Bij zijn pensionering, nog maar 3 jaar geleden gaf hij mij in de feesttent bij Rita in The Corner zijn rode brandweer- fleece cadeau.  

Ik heb ze vandaag uit dankbaarheid en met respect voor Polleke nog eens aangedaan.

 

Overtuigend Rood was hij reeds van thuisuit.

Binnen de socialistische beweging was hij dan ook een goedgekende en graag geziene kameraad.

Hij volgde de politiek van op afstand maar was er toch sterk mee begaan.

 

Zo hielp hij bij verkiezingen achter de schermen op eigen kracht en op zijn eigen manier.

Bij gemeenteraadsverkiezingen schreef hij telkens een stemmenwervende persoonlijke brief voor zijn partij en zijn kandidaten en… hij betaalde voor de honderden exemplaren ook zelf de postzegels.

Ik laat Paul, want zo ondertekende hij deze officiële brieven, even zelf aan het woord - ik citeer:‘Solidariteit betekent basisrechten toekennen en veilig stellen voor alle mensen.

Een maatschappij op mensenmaat laat zieken, bejaarden, werklozen, … niet uit de boot vallen, maar spant voldoende en sterke vangnetten.

Solidariteit betekent: gelijkwaardigheid nastreven door een rechtvaardige herverdeling.
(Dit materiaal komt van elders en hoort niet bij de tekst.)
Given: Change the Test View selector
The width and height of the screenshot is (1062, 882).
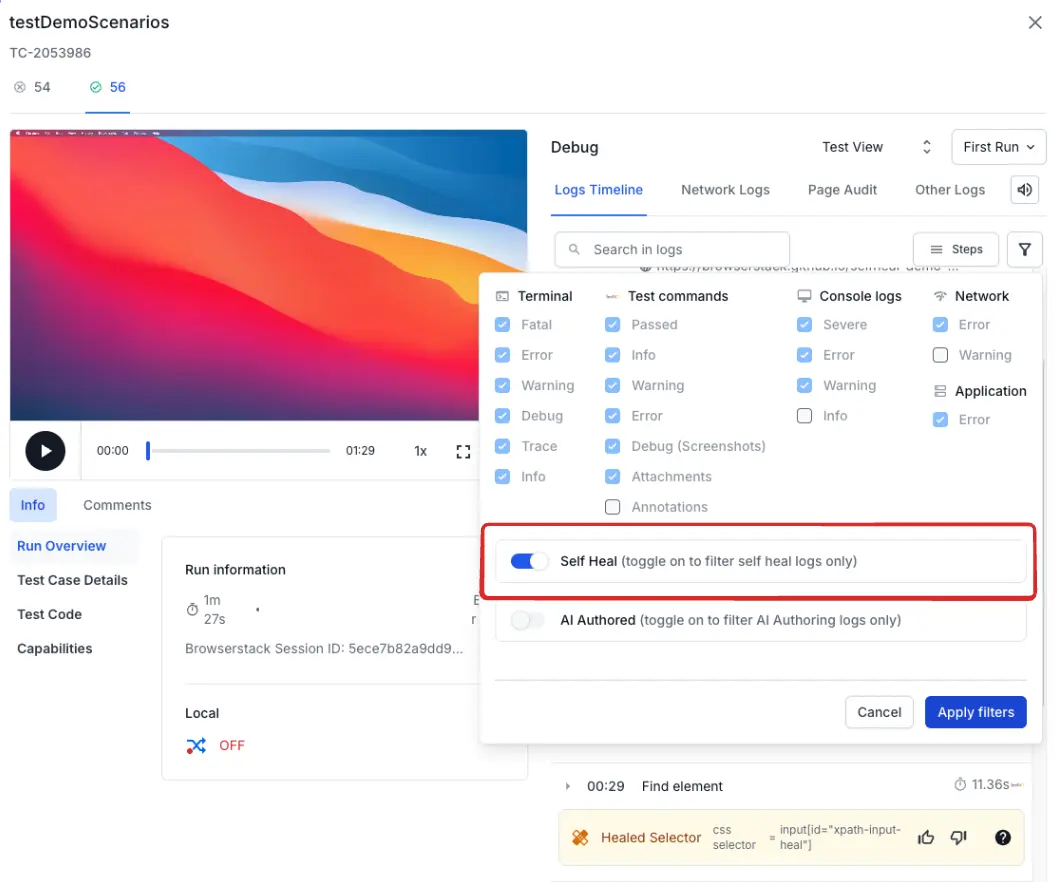Looking at the screenshot, I should [x=876, y=147].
Solidariteit gaat ook hand in hand met verdraagzaamheid.Alle mensen, zonder onderscheid van ras, herkomst of levenswijze verdienen zichzelf te mogen zijn‘

 

Beste vrienden, jullie eerste reacties via Facebook waren massaal en intens.

Eéntje heb ik er uit gehaald: ‘ Sisken, het zal nooit meer hetzelfde zijn !’

Dat klopt natuurlijk, na het veel te plotse en veel te vroege heengaan zal het op vele plaatsen, in verschillende omstandigheden nu zonder Polleke nooit meer hetzelfde zijn.

Maar onze herinneringen aan Polleken zijn wel mooi, heel mooi.

Blijf ze koesteren.

Herinneren is immers dichterbij brengen, oproepen wat is geweest om in het heden voortdurend te actualiseren.

 

Bedankt voor alles Polleke, ons Siske,  vaarwel kameraad.

 

Patrick De Smedt.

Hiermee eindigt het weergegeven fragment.